Saved entries:
——
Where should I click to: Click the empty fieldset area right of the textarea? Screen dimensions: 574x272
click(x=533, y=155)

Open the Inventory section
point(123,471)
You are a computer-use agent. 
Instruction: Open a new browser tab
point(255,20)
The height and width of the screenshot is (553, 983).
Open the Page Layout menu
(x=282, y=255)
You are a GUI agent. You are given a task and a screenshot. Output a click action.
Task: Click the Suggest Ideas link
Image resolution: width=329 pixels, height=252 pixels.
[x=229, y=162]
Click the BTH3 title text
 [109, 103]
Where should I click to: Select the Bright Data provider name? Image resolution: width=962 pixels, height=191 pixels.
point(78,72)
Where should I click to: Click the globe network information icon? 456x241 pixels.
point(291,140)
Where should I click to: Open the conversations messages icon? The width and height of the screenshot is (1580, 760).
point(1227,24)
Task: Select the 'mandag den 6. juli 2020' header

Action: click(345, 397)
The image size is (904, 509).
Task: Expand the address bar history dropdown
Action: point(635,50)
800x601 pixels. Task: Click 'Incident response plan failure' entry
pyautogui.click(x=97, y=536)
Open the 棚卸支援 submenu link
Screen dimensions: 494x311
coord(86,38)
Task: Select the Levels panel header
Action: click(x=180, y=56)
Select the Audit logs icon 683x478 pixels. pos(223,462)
——
Locate each line in the listing that contains the string "screenshot", treating uppercase and lowercase as distinct, and copy those lines.

The height and width of the screenshot is (553, 983).
You are a GUI agent. You are given a task and a screenshot. Output a click action.
Where should I click to: Open the conversations messages icon? The width and height of the screenshot is (1580, 760).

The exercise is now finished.